As a new trader I did not understand how to effectively use fundamental analysis. Technical analysis was easy to learn and easy to apply. Often I could draw a technical picture of the market in half an hour. Honestly, fundamental analysis is just as easy to use. Like anything else it requires discipline. The trick to fundamental analysis is getting over the learning curve. Like technicals it was hard to figure out where I should apply most of my effort. It was hard for me to figure out which pieces of fundamental data were really driving the market. Eventually I think all traders should be able to explain on an elementary level what the following mean: cot data, key interest rates, current account, gdp, cpi, net capital flows, government finances, and foreign exchange reserves. I may have missed some but it's a start. It is also true that one thing may be important for Japan and less important for Canada. Luckily The Forex Factory does a fantastic job of giving us resources, member support, and a glossary education.

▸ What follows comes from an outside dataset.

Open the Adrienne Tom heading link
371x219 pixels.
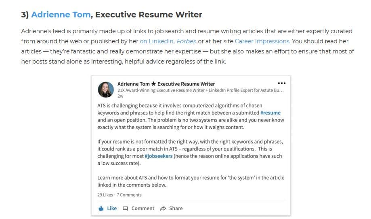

Using fundamentals is not time consuming. Learning fundamentals can be time consuming. I recommend spending fifteen to thirty minutes a day reading anything you can get your hands on, including: The Economist, IBD, Wall Street Journal, Financial Times, Wikipedia, Investopedia, Bloomberg.com, Baby Pips, Forex Factory, and the websites of the Major Central Banks. There are many more resources, in fact, using Google is a fast and easy way to find info on any topic. After a while you will create a database in your mind. You will find that from day one you will be better informed and will make better decisions. Soon you will realize that your knowledge of the world and its financial markets is extensive and you will be surprised at how little effort it required to learn. Once you have a broad but shallow understanding of the market I feel you have enough knowledge to effectively use fundamentals when making trading decisions. At this point all of the hard work is behind you. Now you simply spend a small amount of time each day or week to keep yourself up to date on any changes in the fundamental picture. Fundamentals change slowly so most people will probably spend more time reading charts than worrying about how a rising Yuan will affect the Yen. I enjoy reading and watching financial media, therefore, the amount of time I dedicate to the fundamentals may seem obscene to most people. If I wanted to I could probably get all the information I needed in just five minutes a day.
Remember this, the key to fundamentals is to draw a broad, generalized picture on paper or in your head that describes market conditions. Do not let yourself believe that other traders are privy to information and that because you lack this information you are trading from an inferior position. That could happen with a stock, but with something like a global currency we all have the necessary information to make money. What sets people apart is there technical ability and their confidence.
Now that we got that out of the way, here is what I consider to be the first of two very important factors that I use to draw a fundamental picture of the market. There are more second tier factors that I will describe in the future.
Remember I am putting this out here for your thoughts. Analyze and use this information then get back to me with your results.
In order to use this information you will have to go to this website and set your charts up accordingly.
timingcharts.com
The default chart is always the S and P chart. Change the top portion to:
Commodity:to whichever one you wish to analyze. I use Globex.
Change Daily to Weekly.
Change History to two to five years.
I change Price Overlay to none.
I change Chart Type to Candlestick.
On the bottom of the page I remove the Red Specs line by unclicking the box, in my opinion you don't want to follow these guys.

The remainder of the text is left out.